川、湖、海、過去の映像でしか見たことがない。或いは、伝え聞いた限りにおいて、知るのみである。飲み水をこぼしたときの地面の染みを見て、どんなものだったのか、想像することもある。もっとも、飲み水をこぼすなど、想像したくないことだ。
この星の大陸のほとんどは、地面がむき出しで、砂に覆われている。熱気で息もできない。生命の居場所はごく限られたところにしかない。かつては、水と緑のある生命の芽吹く環境があったらしいが、今は、記録の中だけのものだ。
今日も給水に並ぶ。スーツの窓から見る景色は、いつもの通り。自分の運ぶタンク。タンクを積む台車の取っ手。周りを見渡せば、同じようにタンクを台車に乗せて待つ人々。皆、スーツがなければ生きてはいけないだろう。この給水が途切れることがあれば、死を待つのみだ。生命線。この列は生命線の束だ。列を乱すようなことはしない。そんなことをすれば、このスーツの耐熱冷却を破壊され、苦しみ悶え生き絶えるしかないからだ。地球全体が窮地の今、少ない資源を分け合うために、徹底した監視の目がある。
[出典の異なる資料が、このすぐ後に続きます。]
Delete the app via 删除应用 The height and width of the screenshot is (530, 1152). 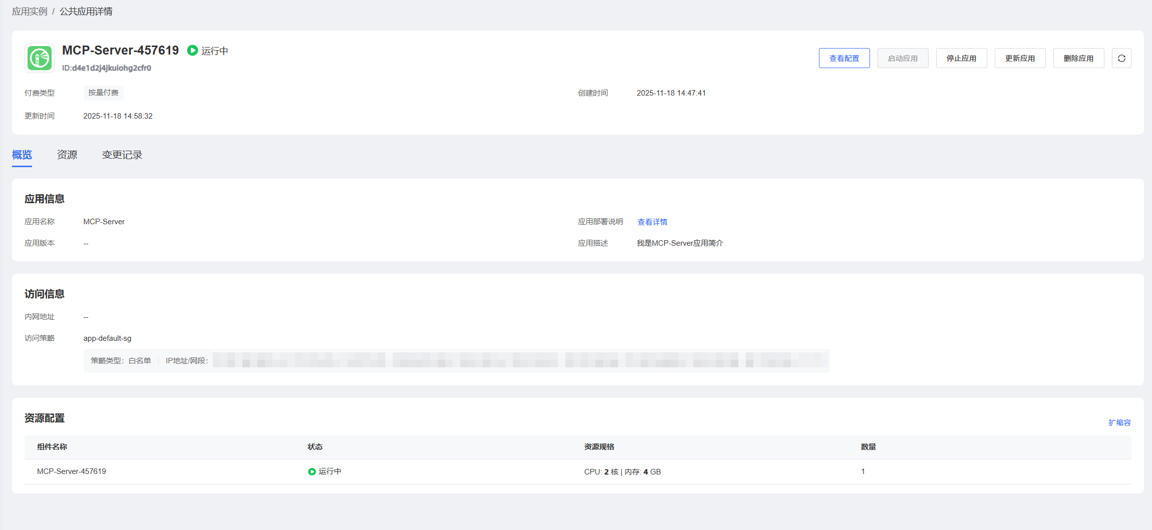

監視は、平等のためだ。水を奪うような行為を極力少なくするためにある。日々の給水はあるものの、不安を持つものは少なからずいる。自分の安心のために、他人を踏みにじってでも、水を奪おうとする人間はいる。欲のために他人を蹴り落とすのは、人の性か、生物としての本能なのか、絶えることはない。さらに言えば、水を貰えない人間が荒い手段に出ないように見張っている意味もある。全員が、給水の恩恵を受けられるわけではないのだ。選んでいる。それほどに、追い詰められた状況に、人類は直面しているのだ。
現在の地球には、海がない。衛星写真を見ると、海峡と呼ばれたクレバスが、ぱっくり口を開いている。海だけではない。川、湖も、なくなってしまった。かつて、気候変動問題を唱え、様々な手を尽くして、環境の物質代謝と共存する体系を、人類は獲得したはずだった。どこで間違ったのだろうか。水というものが、人類の前から遠のいていった。わずかに残った水を探し、井戸のあった場所など、生きている水脈を探し、なんとか命を繋ぐ日々である。
技術革新は、この逼迫した状況を回避するためには、間に合わなかったけども、限られた資源を有効に使い、人々の生活を守るために、活用されている。
空気中のわずかな水分を集めるために、吸熱反応や分子エネルギーの調節など、様々な方法がとられているらしいが、詳しいことは上のものが知るのみだ。
人類の叡知は、水の消え去った環境に立ち向かうことに、いささかながら成功しているのである。